I have to assume that over time, as new technologies come online, the cost of doing this kind of movie will drop.

Oh, I will tell you, we were doing stuff much more efficiently at the end of our process than we were at the beginning. If we were to start again tomorrow, our costs would already be down, because of the efficiency gained. Let alone the cost of computer power coming down, the cost of network storage coming down, all of those things.

You know, I had in mind to ask you whether there were specific skills and talents that you were able to bring to film from the music industry, and how they were comparable. But ...

Yeah, just to be clear: I'm not the Jon Landau in the music industry. A lot of people get confused about us, both ways. They ask me about him and him about me. We both spell our names the same way and we both live in New York. To be honest, sometimes I just let it go, because it's easier than convincing people otherwise.

It reminds me of when I was a kid and we went to the theater, and my father started talking to Harry Belafonte. Somebody came up to my father and said, "Mr. Mostel, can I have your autograph?" My father said, "I'm not Zero Mostel. But this right here is Harry Belafonte." The person looked at Harry Belafonte and said, "No, it's not. Mr. Mostel, can I have your autograph?" After three attempts, my father just signed the autograph and the person walked away.

Part of the media hype surrounding "Avatar" has been the idea, or the hope, that it can be that rare movie that is a huge success with audiences and also reaches across to critics and Academy members. Certainly you guys did that with "Titanic." Is that part of your aspiration?

Only the first part. Only the audience. That's why we make movies. We want to entertain people, and that's first and foremost. If anything else comes along, that's great. But we want people to enjoy the movies, not just viscerally but also emotionally.

Look, when Jim writes a story, we figure out the technology to realize it. It's not the other way around. We don't say, "Oh, here's the technology. Let's come up with some story to do!"

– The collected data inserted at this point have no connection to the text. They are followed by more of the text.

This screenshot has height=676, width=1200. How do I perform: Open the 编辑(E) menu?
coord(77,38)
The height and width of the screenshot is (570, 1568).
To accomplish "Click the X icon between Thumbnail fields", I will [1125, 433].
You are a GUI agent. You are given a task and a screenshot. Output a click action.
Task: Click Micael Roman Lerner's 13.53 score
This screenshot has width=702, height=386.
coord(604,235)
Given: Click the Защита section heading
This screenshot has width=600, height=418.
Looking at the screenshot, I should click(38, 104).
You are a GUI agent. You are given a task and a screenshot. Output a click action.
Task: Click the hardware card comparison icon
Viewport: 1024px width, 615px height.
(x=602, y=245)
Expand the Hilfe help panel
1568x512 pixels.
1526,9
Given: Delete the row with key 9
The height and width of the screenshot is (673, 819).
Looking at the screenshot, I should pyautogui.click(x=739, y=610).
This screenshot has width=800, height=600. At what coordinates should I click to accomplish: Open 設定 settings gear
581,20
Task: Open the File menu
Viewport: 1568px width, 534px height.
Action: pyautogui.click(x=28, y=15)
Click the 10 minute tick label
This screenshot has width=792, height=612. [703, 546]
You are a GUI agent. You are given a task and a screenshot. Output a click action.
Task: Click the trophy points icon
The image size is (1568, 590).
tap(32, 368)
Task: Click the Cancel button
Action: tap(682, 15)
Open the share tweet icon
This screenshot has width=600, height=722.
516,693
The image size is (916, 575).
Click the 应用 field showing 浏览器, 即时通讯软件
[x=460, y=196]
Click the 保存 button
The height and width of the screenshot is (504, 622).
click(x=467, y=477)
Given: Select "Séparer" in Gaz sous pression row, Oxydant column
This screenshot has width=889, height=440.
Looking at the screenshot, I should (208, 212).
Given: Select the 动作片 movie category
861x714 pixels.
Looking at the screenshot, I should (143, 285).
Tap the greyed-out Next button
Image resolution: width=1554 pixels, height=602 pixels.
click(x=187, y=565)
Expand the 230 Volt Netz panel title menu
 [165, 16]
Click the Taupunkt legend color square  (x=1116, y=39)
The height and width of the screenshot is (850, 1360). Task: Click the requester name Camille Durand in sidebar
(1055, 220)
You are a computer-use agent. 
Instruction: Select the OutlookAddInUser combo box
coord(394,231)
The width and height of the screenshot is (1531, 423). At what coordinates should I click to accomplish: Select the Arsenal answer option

The 3-D projection that I saw this week in New York looked absolutely stunning. Is there some new advance in 3-D technology that you guys are using? I felt like this looked a lot better than other 3-D movies of the past few years.

You know, not really. I'll tell you what the difference is. It's a philosophical difference. Seriously, it's how we approach 3-D. It's not a world coming out of a window, it's a window into a world. We want the screen to disappear, philosophically speaking.

We see 3-D as a different medium from 2-D. We do a separate color grade for the 3-D release than we do for the 2-D release. It's a different system with different light values coming through. We try to have the two match as close to one another as possible, but we know it's a little bit different. It's like saying that you've got a Mac and a high-luster piece of paper, but you want the images to match as much as possible.

I never felt like you were doing 3-D for the sake of 3-D, or for shock value. Nobody throws a pair of scissors at me in the movie.

No. I don't like that stuff. That pulls you out of the narrative, instead of sucking you in.

"Avatar" opens Dec. 18 worldwide. 


By Andrew O'Hehir

Andrew O'Hehir is executive editor of Salon.